By John Corrado
★★★½ (out of 4)
Directed by Julie Cohen (Julia, RBG), the fascinating and highly engaging documentary Every Body explores the people who make up the I in LGBTQIA, which stands for intersex. The term intersex is used to describe those born with elements of both male and female sex characteristics, with over thirty different intersex conditions existing.
The film’s three subjects are River Gallo, Sean Saifa Wall, and Alicia Roth Weigel (who went viral due to a “change my mind” exchange with Steven Crowder on YouTube), three outspoken individuals who were born intersex, and are trying to break away from the secrecy around it.

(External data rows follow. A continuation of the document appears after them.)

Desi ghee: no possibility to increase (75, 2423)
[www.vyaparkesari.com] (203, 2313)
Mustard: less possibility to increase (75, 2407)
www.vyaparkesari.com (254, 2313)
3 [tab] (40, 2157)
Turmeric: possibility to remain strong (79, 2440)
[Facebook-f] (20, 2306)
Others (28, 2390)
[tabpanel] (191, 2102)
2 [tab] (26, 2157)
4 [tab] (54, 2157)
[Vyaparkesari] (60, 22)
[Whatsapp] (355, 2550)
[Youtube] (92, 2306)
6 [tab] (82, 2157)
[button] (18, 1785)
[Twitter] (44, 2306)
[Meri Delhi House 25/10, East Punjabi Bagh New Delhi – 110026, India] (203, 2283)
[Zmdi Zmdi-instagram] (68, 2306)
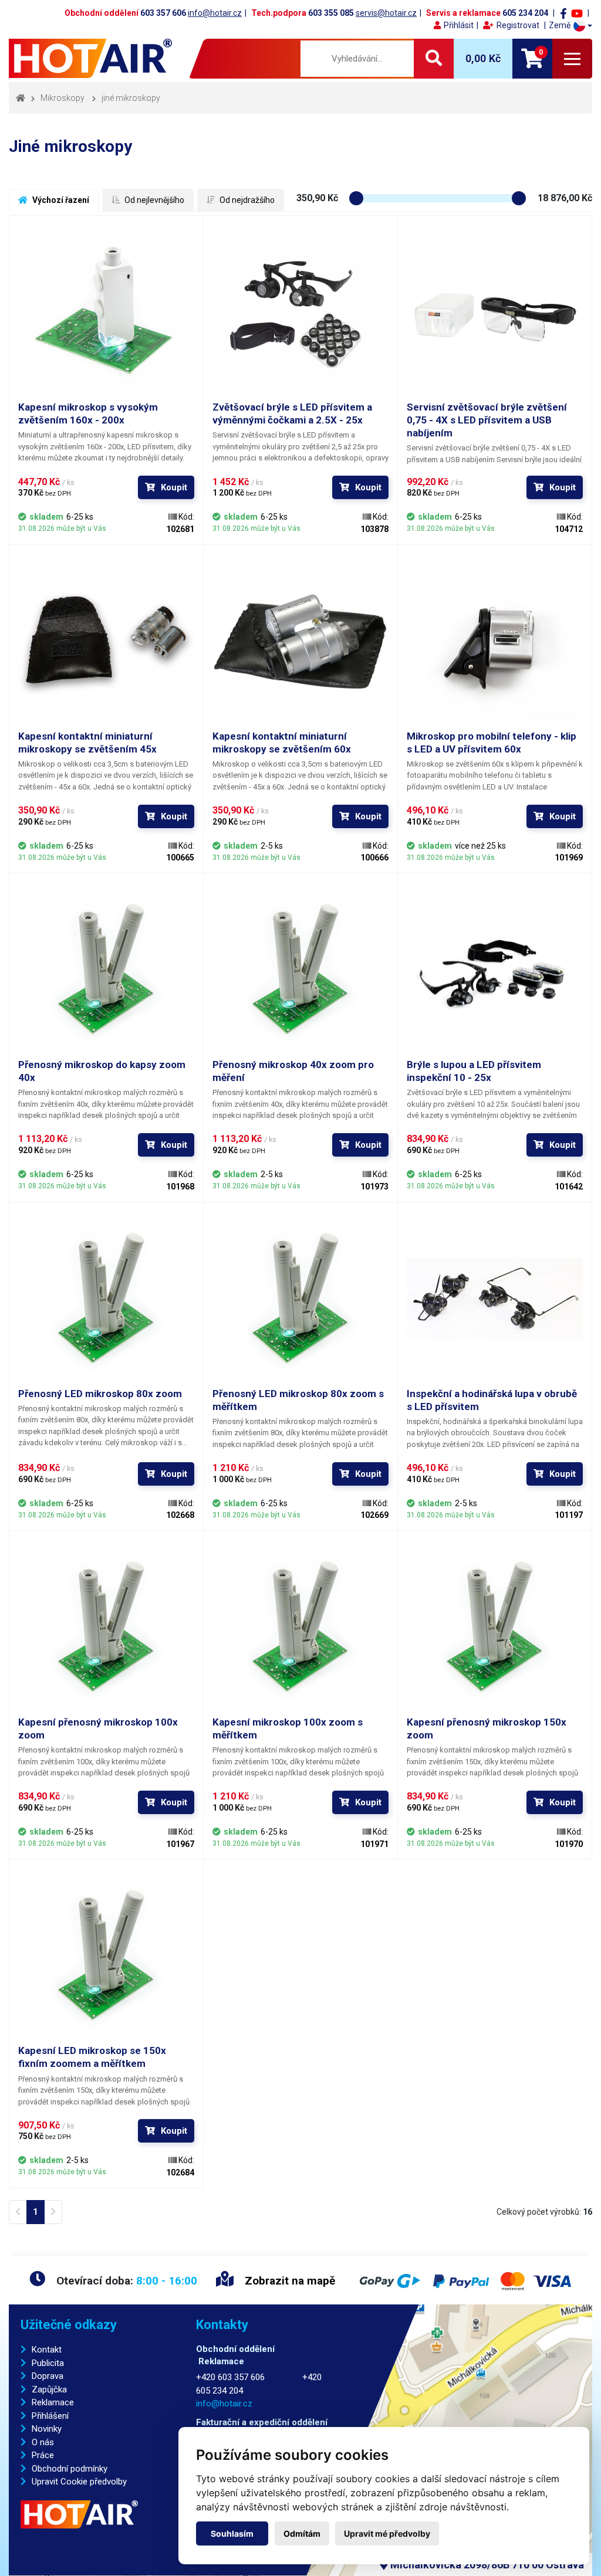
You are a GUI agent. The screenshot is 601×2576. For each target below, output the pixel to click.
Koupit (174, 487)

There are common strands in all three of their experiences, including having had medically unnecessary surgeries performed on them as children, with doctors deciding what stereotypical box they should be put in. They recall secrecy around their conditions, and being made to feel ashamed of their bodies, with medical professionals convincing their parents to choose a sex and allow them to undergo corrective surgeries in early childhood.
A good chunk of the activist work that Gallo, Wall and Weigel are doing now is to stop these surgeries from being performed on children without their consent (including gonadectomies to remove internal testes). The film also becomes somewhat of an indictment of the late Dr. John Money, a psychologist at Johns Hopkins whose ideas about sex and gender set the stage for children who are born intersex being forced to live as either male or female through a mix of these invasive surgeries and social engineering.

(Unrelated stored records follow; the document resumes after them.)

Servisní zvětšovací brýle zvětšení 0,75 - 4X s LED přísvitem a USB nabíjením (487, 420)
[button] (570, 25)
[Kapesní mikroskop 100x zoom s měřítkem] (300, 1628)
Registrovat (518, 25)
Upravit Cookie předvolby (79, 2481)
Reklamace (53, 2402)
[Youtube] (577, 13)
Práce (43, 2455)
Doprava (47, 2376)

Threaded through the film is the tragic case of David Reimer, one of Money’s most famous patients, a boy who was raised as a girl after a botched circumcision, with Money essentially using the child as a research subject. Cohen uses clips from an old “Dateline” episode on Reimer, with his heartbreaking story providing a sobering through-line to the film.
In allowing Gallo, Wall and Weigel to each tell their stories in their own words, and talk candidly about how aspects of their lives were medicalized from a young age, Every Body finds a good balance between being moving, infuriating, and inspiring. Cohen’s film is mostly made up of interviews, but her subjects are all very engaging figures, and she employs a few more upbeats touches such as an opening sequence showing a selection of videos from increasingly exaggerated gender reveal parties.
The film also includes some effectively used acoustic covers of various pop and rock songs (including Springsteen to highlight Gallo’s Jersey roots). It’s a compelling, smoothly assembled documentary, that does an excellent job of shedding important light on an underrepresented part of the population.
Every Body opens exclusively in theatres in limited release on June 30th.